Saved data entries
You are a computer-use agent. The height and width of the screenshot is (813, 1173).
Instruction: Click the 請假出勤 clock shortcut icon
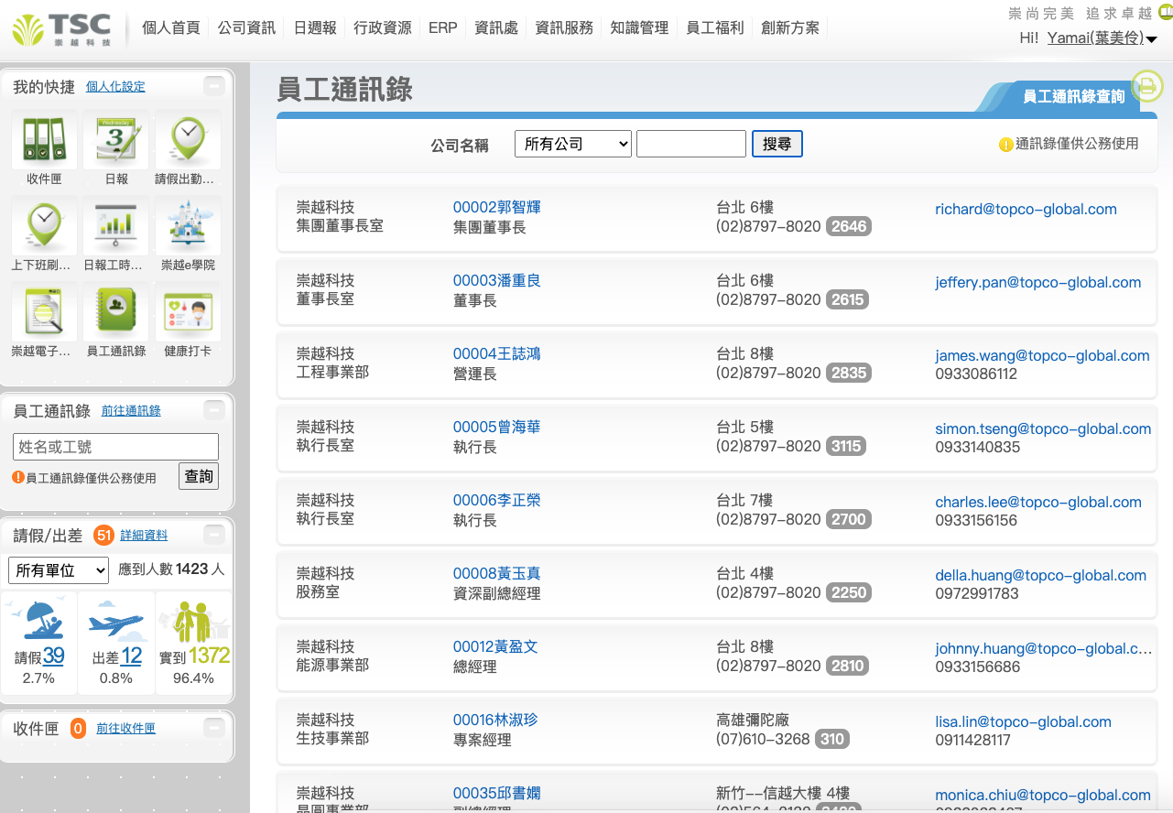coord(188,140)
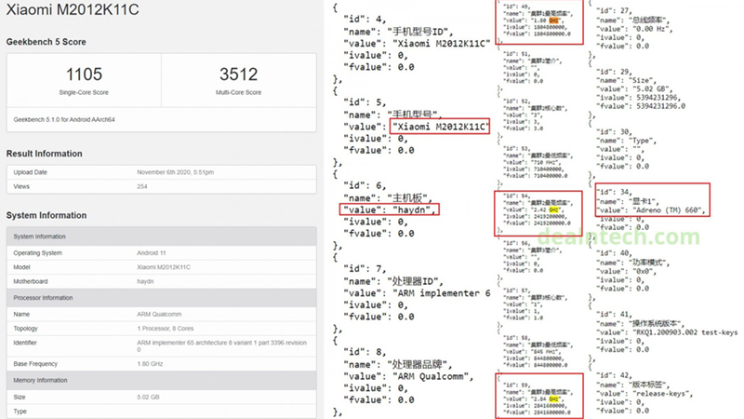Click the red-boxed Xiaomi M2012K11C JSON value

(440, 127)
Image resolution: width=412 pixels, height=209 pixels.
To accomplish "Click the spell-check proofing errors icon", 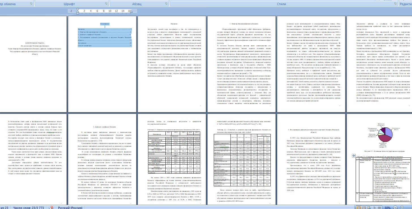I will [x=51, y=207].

Exercise brief
Figure out how many lines of the data above include "width", then give the number and nothing more.

Solution to this problem
2